# WHAT THE EXERCISE ASKS:
Format the three records below as a two-column CSV named instruction and answer. Give one row per record, put each field in double quotes with line breaks replaced by spaces, and leave out the pictures.

# DATA PROVIDED:
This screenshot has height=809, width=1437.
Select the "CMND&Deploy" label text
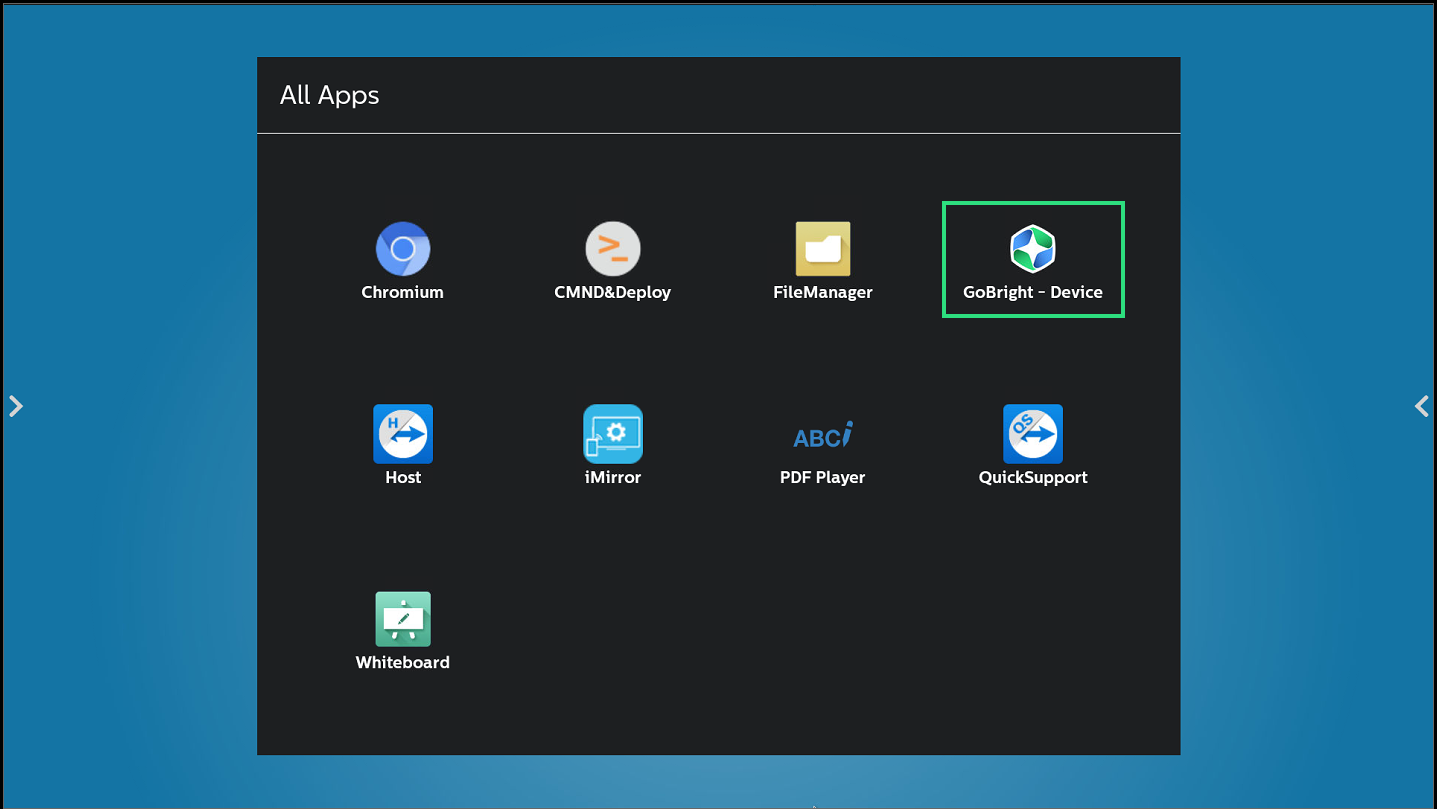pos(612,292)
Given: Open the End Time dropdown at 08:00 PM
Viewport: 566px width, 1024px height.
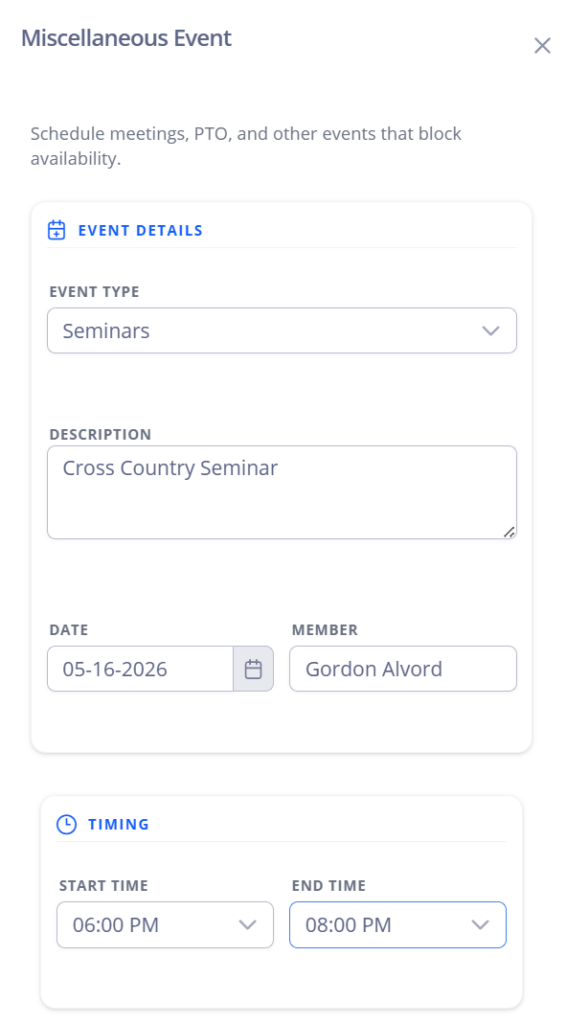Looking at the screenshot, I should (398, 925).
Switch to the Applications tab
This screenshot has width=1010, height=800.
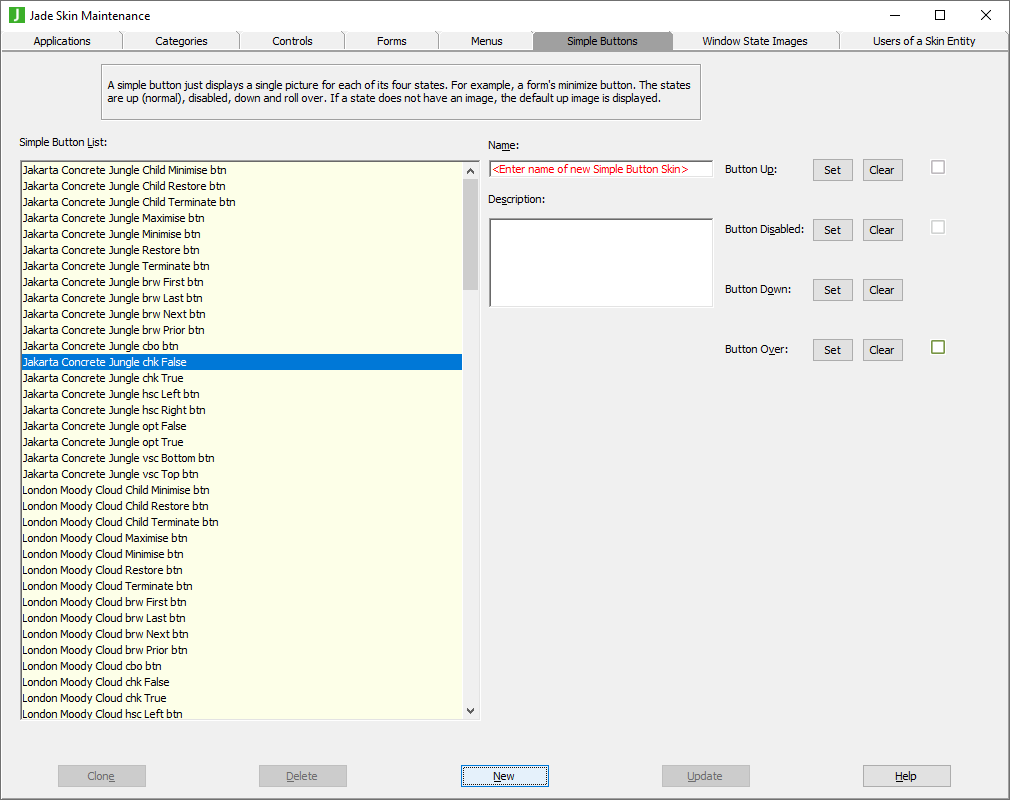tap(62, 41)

# SOLUTION TO THIS EXERCISE:
instruction,answer
"This screenshot has height=809, width=1437. Select the ""CMND&Deploy"" label text","pos(612,292)"
"Given: Open the End Time dropdown at 08:00 PM Viewport: 566px width, 1024px height.","Looking at the screenshot, I should (398, 925)."
"Switch to the Applications tab This screenshot has width=1010, height=800.","tap(62, 41)"